▶ **Exercise**: Going line by line through the material below, tally those that contain the word "Open" and give the count by itself.

▶ **Data for review**:
****

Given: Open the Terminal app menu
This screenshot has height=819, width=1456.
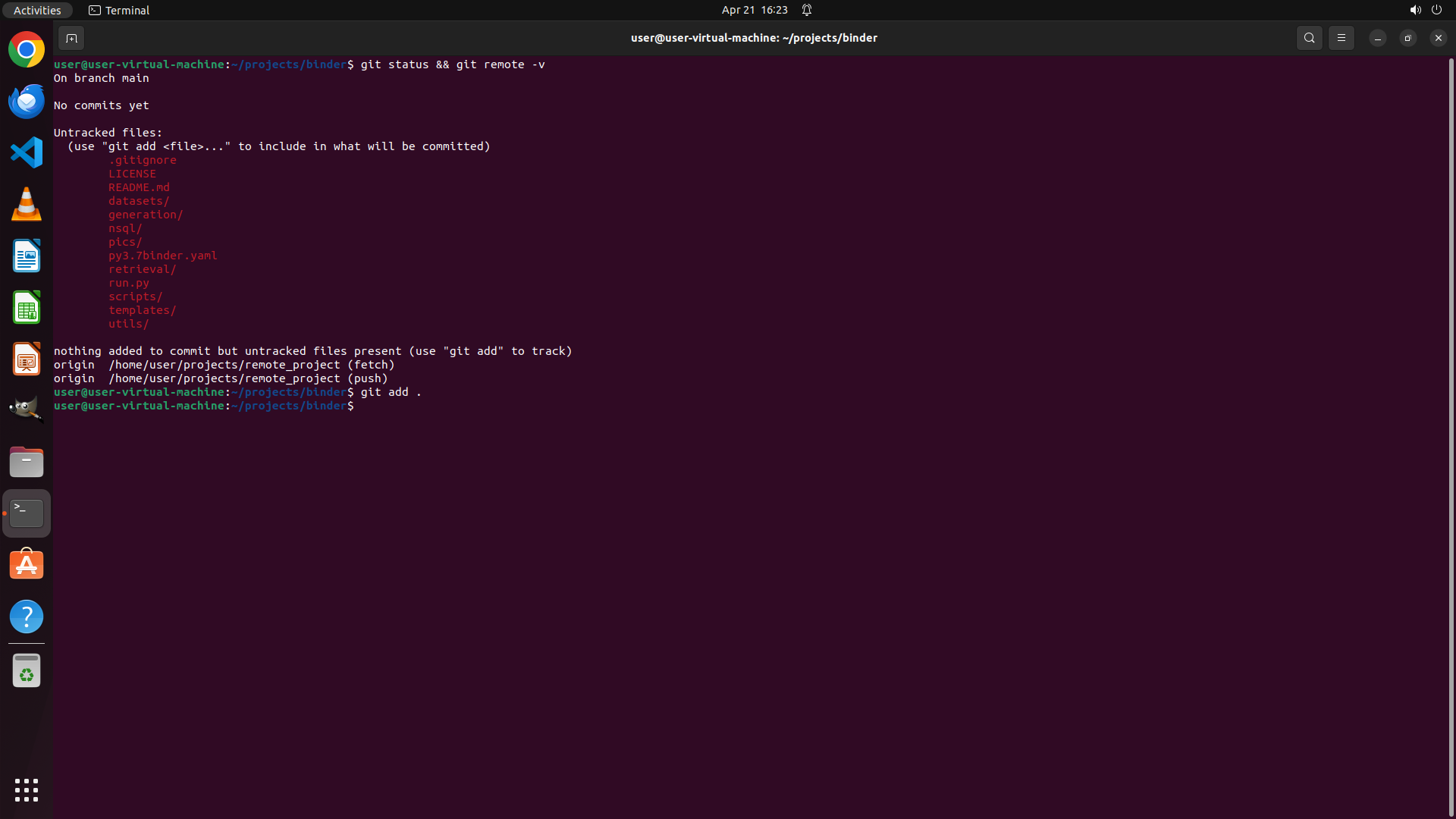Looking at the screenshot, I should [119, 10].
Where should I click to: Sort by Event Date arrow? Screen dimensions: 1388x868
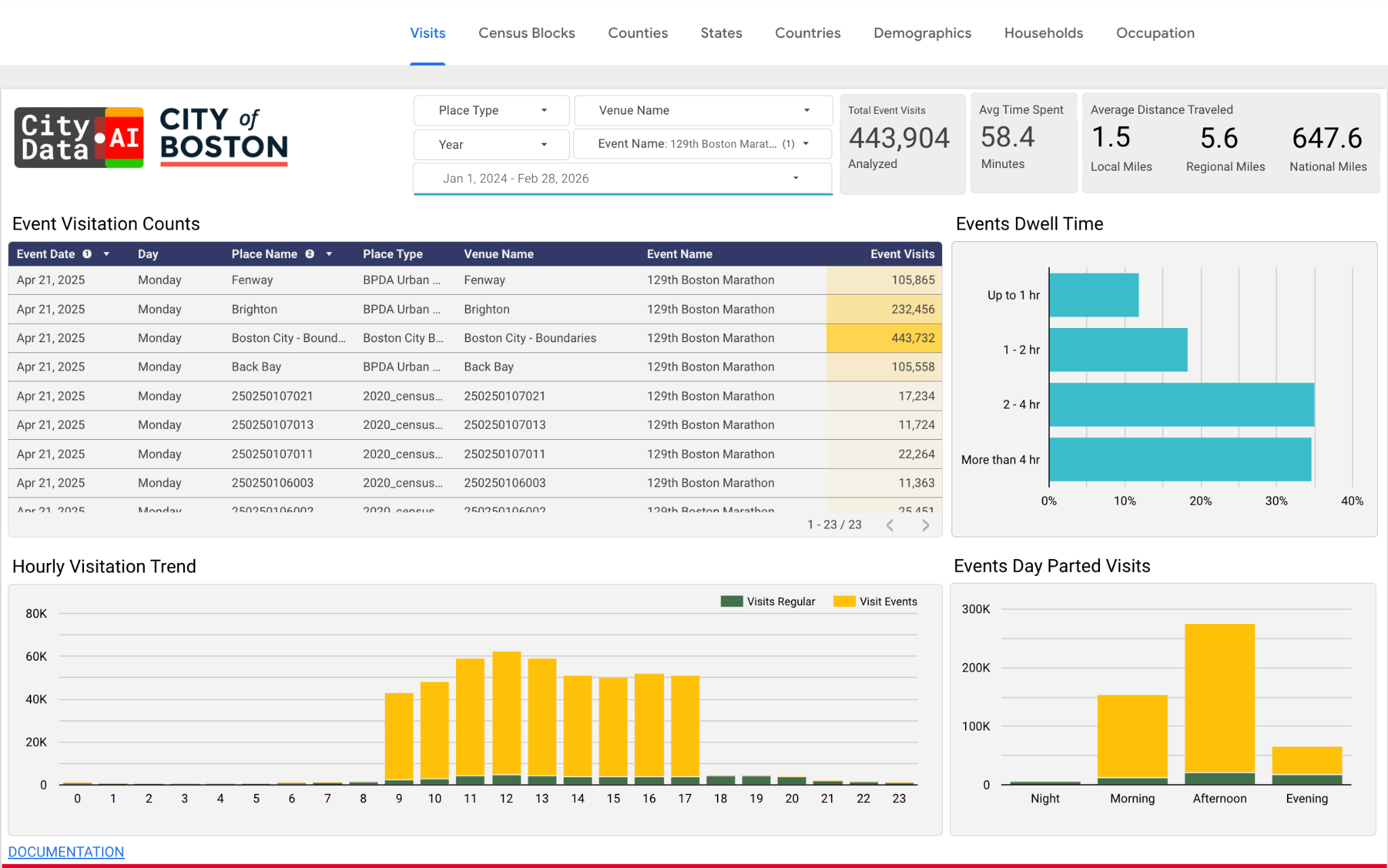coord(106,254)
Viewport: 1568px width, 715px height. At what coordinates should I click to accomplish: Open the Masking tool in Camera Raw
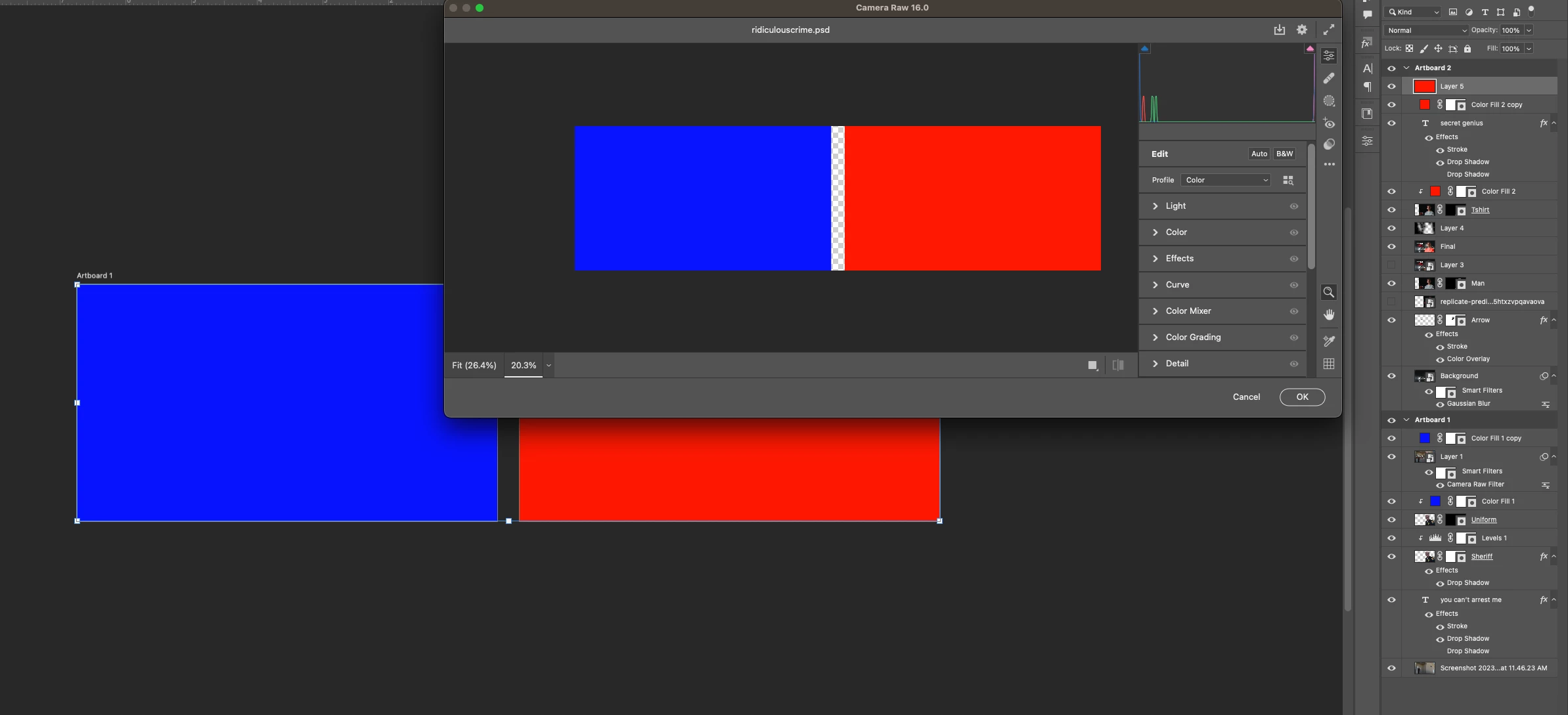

****

▶ **Completed task**: 2